◆ TASK: Among the records, which lines hold the word "Facebook"? Pick them out.

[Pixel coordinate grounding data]
########################################
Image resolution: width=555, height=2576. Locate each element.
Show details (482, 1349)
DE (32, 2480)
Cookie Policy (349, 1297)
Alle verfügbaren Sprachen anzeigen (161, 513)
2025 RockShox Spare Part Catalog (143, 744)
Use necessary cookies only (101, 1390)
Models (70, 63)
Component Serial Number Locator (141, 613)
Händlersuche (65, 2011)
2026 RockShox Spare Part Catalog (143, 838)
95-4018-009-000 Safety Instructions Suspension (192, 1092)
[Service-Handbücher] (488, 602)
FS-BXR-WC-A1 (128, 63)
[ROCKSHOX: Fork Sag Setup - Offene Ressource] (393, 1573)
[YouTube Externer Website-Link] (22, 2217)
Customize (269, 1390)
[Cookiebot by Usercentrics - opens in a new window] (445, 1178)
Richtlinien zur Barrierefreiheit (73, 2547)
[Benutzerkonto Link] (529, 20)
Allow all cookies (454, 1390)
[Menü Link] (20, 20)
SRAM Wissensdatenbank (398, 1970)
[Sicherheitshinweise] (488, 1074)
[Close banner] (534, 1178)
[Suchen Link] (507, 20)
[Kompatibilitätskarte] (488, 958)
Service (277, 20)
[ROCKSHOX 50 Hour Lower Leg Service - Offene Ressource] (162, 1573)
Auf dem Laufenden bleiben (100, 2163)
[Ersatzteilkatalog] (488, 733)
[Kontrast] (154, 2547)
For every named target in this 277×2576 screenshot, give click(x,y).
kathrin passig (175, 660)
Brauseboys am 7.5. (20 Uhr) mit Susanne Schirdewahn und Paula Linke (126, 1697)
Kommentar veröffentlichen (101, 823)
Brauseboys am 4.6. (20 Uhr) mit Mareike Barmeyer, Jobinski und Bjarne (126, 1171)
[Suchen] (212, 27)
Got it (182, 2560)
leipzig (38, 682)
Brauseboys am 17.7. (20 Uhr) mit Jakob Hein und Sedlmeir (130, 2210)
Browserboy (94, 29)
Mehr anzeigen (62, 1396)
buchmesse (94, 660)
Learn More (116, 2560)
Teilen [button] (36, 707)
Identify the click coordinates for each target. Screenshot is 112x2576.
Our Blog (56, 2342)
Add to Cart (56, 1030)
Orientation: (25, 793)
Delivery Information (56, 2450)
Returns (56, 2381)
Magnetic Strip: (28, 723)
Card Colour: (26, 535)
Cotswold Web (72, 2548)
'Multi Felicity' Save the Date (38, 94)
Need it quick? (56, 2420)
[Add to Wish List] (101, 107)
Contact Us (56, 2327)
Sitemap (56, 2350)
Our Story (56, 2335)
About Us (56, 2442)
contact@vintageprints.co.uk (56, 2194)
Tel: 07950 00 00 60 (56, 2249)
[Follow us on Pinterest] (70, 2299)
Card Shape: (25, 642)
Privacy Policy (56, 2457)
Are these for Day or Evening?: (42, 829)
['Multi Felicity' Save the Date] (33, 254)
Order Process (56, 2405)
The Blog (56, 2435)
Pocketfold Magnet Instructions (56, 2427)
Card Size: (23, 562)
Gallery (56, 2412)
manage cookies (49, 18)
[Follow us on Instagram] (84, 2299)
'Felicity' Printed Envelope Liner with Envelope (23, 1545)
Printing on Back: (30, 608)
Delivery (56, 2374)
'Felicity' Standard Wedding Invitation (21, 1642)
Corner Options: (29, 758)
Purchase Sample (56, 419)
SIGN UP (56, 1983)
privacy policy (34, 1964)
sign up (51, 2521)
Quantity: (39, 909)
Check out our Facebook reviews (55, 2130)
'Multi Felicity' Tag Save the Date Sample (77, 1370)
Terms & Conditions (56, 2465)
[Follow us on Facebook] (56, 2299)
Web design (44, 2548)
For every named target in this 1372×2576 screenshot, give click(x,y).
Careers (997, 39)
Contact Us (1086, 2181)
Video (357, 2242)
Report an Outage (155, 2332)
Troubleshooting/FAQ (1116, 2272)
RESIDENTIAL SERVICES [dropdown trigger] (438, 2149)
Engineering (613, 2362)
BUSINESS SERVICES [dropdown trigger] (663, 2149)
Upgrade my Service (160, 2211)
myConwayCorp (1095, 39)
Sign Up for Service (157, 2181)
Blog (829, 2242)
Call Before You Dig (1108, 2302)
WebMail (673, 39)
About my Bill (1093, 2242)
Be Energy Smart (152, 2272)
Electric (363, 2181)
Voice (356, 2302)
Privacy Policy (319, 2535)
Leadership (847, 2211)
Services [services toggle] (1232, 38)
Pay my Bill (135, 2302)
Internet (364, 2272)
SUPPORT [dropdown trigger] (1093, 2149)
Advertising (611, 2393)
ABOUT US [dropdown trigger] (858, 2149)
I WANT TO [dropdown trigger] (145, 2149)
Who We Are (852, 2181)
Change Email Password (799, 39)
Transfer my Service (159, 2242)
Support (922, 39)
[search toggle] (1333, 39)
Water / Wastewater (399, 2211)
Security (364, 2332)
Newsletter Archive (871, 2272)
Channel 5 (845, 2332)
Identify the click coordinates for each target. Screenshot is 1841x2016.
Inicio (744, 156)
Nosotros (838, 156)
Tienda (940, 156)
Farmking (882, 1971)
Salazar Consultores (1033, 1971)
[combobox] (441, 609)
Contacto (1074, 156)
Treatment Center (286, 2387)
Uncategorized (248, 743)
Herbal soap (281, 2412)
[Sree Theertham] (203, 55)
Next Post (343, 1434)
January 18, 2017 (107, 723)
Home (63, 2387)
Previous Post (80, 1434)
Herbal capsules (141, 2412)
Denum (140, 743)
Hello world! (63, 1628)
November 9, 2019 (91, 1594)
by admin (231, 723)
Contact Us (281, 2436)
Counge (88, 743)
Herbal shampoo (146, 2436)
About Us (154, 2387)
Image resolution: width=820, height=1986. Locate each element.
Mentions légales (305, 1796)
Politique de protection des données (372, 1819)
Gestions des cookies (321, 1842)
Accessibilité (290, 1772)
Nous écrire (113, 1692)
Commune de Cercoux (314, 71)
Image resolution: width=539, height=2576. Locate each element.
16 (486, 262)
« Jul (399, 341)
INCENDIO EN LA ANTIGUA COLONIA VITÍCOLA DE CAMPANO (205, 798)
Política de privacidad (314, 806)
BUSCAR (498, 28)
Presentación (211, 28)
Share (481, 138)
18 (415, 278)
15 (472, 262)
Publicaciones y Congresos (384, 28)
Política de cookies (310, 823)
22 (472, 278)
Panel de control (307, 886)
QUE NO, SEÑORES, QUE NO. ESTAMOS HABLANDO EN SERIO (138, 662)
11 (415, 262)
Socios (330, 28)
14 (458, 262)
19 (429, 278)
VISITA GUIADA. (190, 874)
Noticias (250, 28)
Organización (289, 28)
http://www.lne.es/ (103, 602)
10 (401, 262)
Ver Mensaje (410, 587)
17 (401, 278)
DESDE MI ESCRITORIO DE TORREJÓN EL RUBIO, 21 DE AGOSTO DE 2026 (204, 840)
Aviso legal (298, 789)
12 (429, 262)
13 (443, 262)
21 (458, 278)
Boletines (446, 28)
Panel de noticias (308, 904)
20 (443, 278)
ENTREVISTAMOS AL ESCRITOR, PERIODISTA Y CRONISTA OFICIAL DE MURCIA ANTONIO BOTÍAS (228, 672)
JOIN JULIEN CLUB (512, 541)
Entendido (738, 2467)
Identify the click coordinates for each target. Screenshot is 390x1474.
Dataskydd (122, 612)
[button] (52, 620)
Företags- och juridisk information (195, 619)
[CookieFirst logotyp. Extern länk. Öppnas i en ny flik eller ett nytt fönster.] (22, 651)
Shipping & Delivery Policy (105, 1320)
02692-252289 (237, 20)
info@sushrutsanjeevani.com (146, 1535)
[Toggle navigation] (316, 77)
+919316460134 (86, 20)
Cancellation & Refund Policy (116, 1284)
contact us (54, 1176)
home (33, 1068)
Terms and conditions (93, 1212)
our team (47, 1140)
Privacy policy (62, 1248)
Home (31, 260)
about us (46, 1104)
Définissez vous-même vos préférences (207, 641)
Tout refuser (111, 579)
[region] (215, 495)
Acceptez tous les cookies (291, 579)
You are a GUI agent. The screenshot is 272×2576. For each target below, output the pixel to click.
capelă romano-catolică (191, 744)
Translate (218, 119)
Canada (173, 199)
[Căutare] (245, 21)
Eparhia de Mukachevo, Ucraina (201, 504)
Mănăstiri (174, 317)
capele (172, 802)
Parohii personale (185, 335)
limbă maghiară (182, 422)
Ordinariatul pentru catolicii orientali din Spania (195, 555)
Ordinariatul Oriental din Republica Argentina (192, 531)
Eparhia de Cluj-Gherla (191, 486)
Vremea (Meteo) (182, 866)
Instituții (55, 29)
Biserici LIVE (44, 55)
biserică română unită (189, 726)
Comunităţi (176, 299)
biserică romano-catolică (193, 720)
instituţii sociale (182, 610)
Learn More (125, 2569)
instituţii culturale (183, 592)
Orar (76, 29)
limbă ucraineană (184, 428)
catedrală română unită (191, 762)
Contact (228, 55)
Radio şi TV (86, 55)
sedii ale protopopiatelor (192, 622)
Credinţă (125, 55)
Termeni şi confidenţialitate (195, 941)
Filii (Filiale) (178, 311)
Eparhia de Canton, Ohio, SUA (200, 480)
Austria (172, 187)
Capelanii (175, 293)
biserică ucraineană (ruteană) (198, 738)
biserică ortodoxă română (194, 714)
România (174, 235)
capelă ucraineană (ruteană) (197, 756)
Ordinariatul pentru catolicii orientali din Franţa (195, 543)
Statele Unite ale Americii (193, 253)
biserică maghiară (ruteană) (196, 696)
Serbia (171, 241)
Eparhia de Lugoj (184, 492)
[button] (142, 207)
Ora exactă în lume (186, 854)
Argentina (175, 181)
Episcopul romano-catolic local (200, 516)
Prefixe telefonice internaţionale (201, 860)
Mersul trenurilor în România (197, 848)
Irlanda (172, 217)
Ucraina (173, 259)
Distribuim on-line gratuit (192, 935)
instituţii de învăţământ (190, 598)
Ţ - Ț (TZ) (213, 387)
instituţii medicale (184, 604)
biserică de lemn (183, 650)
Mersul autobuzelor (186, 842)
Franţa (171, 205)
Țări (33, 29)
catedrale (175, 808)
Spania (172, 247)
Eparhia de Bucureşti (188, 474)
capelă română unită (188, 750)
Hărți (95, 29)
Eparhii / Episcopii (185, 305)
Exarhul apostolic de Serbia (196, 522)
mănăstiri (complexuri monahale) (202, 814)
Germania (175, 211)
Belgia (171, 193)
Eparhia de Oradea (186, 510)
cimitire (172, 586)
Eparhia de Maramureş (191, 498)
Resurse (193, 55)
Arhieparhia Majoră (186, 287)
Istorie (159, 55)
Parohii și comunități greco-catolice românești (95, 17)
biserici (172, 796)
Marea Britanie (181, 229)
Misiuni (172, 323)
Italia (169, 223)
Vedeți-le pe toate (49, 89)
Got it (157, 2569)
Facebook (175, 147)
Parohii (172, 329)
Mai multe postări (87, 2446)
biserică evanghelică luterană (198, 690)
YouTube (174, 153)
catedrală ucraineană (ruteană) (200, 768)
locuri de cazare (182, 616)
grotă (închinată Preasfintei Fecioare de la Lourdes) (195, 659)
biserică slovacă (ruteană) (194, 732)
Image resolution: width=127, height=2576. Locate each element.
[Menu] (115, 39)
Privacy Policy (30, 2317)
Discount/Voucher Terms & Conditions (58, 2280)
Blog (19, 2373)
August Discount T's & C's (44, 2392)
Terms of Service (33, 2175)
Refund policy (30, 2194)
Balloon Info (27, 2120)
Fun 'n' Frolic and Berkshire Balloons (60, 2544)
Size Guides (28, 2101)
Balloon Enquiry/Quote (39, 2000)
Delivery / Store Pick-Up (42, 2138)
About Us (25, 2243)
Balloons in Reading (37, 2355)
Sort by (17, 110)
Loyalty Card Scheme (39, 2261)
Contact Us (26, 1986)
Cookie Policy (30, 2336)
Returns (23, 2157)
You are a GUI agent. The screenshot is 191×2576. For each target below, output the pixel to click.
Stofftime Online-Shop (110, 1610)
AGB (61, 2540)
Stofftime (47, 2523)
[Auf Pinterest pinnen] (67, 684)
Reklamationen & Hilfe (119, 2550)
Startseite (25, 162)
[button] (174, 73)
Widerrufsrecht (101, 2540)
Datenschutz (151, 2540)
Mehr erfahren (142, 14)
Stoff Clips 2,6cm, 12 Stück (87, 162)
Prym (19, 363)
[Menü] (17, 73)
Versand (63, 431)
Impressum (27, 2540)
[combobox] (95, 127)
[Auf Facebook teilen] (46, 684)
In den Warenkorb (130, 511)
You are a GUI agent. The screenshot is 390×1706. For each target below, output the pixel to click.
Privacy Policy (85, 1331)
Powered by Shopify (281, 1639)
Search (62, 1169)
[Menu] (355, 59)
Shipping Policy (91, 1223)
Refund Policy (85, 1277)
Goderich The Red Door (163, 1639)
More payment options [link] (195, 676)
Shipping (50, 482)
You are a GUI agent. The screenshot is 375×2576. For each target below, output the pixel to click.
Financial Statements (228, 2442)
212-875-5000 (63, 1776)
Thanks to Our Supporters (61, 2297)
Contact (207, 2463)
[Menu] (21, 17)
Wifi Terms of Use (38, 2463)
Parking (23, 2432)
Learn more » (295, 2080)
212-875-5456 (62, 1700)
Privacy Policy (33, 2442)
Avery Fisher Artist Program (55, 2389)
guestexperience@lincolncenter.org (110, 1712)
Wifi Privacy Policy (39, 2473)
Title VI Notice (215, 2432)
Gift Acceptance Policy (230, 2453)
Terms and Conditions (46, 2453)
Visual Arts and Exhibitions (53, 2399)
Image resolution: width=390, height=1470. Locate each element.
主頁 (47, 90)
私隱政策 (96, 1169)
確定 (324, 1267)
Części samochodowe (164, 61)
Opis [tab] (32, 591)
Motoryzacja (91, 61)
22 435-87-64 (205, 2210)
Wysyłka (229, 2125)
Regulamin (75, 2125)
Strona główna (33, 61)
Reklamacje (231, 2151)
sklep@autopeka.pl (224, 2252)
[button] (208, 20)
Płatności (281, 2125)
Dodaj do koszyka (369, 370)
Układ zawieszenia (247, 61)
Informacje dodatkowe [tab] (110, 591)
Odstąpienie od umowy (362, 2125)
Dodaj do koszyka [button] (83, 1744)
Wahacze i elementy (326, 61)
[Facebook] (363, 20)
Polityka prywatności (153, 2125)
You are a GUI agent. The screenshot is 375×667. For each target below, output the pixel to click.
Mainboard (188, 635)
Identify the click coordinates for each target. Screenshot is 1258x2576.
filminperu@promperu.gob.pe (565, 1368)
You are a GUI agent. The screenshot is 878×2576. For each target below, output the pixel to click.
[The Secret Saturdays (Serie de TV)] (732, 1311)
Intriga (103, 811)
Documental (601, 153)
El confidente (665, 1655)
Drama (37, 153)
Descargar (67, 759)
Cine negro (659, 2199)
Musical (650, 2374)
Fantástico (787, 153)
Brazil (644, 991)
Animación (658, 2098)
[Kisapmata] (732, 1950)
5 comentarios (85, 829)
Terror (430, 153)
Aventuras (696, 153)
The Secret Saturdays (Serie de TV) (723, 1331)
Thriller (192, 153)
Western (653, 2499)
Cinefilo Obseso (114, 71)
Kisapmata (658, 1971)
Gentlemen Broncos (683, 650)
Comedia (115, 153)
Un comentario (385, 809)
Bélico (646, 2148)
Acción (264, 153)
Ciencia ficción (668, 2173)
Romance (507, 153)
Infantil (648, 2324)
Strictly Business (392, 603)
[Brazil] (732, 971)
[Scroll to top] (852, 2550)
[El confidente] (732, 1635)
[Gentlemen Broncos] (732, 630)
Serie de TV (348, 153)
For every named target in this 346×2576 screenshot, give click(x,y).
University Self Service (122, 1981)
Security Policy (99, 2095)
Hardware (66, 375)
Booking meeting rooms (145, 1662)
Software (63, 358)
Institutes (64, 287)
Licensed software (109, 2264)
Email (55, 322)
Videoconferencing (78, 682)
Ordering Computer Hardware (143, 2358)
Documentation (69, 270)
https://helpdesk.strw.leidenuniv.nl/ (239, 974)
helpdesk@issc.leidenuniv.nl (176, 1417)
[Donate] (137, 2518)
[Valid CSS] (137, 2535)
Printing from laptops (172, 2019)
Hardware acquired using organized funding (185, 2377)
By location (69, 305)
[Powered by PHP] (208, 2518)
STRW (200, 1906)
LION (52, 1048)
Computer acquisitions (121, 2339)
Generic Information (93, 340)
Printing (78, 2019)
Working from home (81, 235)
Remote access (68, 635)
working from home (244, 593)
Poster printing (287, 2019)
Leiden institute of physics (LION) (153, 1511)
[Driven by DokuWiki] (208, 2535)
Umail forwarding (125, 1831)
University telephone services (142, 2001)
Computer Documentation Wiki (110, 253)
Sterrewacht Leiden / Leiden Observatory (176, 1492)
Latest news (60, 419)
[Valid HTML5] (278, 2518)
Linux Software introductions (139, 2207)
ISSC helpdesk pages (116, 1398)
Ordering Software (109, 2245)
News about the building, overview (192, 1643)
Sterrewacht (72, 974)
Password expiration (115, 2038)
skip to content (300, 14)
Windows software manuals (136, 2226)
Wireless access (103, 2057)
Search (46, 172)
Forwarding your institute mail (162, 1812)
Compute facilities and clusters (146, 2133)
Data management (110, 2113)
########################################
◆ YOUR SOLUTION:
Check out our Facebook reviews (55, 2130)
[Follow us on Facebook] (56, 2299)
Facebook (175, 147)
[Auf Facebook teilen] (46, 684)
[Facebook] (363, 20)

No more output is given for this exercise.